**Your task:**
Copy out the following listing word for word, line by line, with nothing changed or left out.

START Material to process

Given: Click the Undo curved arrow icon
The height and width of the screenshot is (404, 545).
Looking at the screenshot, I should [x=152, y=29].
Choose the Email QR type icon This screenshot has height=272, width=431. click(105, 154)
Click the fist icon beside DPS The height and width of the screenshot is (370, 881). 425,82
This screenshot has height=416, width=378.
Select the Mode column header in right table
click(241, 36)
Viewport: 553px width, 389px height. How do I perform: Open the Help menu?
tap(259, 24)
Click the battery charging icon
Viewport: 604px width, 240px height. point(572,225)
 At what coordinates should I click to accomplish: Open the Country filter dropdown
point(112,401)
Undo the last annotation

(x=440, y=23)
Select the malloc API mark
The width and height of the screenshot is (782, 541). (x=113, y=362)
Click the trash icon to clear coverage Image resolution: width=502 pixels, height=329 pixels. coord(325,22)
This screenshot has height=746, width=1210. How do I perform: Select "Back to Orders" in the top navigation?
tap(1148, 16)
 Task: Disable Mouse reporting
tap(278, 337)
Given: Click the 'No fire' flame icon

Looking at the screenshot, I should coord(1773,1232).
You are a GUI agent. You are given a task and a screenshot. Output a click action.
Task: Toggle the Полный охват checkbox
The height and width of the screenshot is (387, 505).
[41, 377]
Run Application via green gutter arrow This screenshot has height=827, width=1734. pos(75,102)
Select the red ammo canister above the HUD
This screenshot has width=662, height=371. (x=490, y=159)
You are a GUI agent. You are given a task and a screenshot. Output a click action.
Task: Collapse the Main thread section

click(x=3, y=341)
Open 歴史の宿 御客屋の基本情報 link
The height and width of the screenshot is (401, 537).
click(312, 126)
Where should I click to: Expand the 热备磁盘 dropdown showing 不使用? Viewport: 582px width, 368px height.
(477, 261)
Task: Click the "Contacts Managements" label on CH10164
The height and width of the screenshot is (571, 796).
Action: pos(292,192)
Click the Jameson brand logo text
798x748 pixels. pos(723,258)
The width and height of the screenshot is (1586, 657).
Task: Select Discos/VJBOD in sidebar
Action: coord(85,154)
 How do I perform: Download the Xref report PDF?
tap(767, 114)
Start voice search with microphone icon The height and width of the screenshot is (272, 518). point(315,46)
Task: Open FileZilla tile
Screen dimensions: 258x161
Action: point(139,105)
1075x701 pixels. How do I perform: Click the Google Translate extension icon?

END Material to process

**Output for this task:**
Given: Click the Undo curved arrow icon
The height and width of the screenshot is (404, 545).
Looking at the screenshot, I should [x=152, y=29].
Choose the Email QR type icon This screenshot has height=272, width=431. click(105, 154)
Click the fist icon beside DPS The height and width of the screenshot is (370, 881). 425,82
This screenshot has height=416, width=378.
Select the Mode column header in right table
click(241, 36)
Viewport: 553px width, 389px height. How do I perform: Open the Help menu?
tap(259, 24)
Click the battery charging icon
Viewport: 604px width, 240px height. point(572,225)
 At what coordinates should I click to accomplish: Open the Country filter dropdown
point(112,401)
Undo the last annotation

(x=440, y=23)
Select the malloc API mark
The width and height of the screenshot is (782, 541). (x=113, y=362)
Click the trash icon to clear coverage Image resolution: width=502 pixels, height=329 pixels. coord(325,22)
This screenshot has height=746, width=1210. How do I perform: Select "Back to Orders" in the top navigation?
tap(1148, 16)
 Task: Disable Mouse reporting
tap(278, 337)
Given: Click the 'No fire' flame icon

Looking at the screenshot, I should coord(1773,1232).
You are a GUI agent. You are given a task and a screenshot. Output a click action.
Task: Toggle the Полный охват checkbox
The height and width of the screenshot is (387, 505).
[41, 377]
Run Application via green gutter arrow This screenshot has height=827, width=1734. pos(75,102)
Select the red ammo canister above the HUD
This screenshot has width=662, height=371. (x=490, y=159)
You are a GUI agent. You are given a task and a screenshot. Output a click action.
Task: Collapse the Main thread section

click(x=3, y=341)
Open 歴史の宿 御客屋の基本情報 link
The height and width of the screenshot is (401, 537).
click(312, 126)
Where should I click to: Expand the 热备磁盘 dropdown showing 不使用? Viewport: 582px width, 368px height.
(477, 261)
Task: Click the "Contacts Managements" label on CH10164
The height and width of the screenshot is (571, 796).
Action: pos(292,192)
Click the Jameson brand logo text
798x748 pixels. pos(723,258)
The width and height of the screenshot is (1586, 657).
Task: Select Discos/VJBOD in sidebar
Action: coord(85,154)
 How do I perform: Download the Xref report PDF?
tap(767, 114)
Start voice search with microphone icon The height and width of the screenshot is (272, 518). point(315,46)
Task: Open FileZilla tile
Screen dimensions: 258x161
Action: point(139,105)
1075x701 pixels. How do I perform: Click the Google Translate extension icon?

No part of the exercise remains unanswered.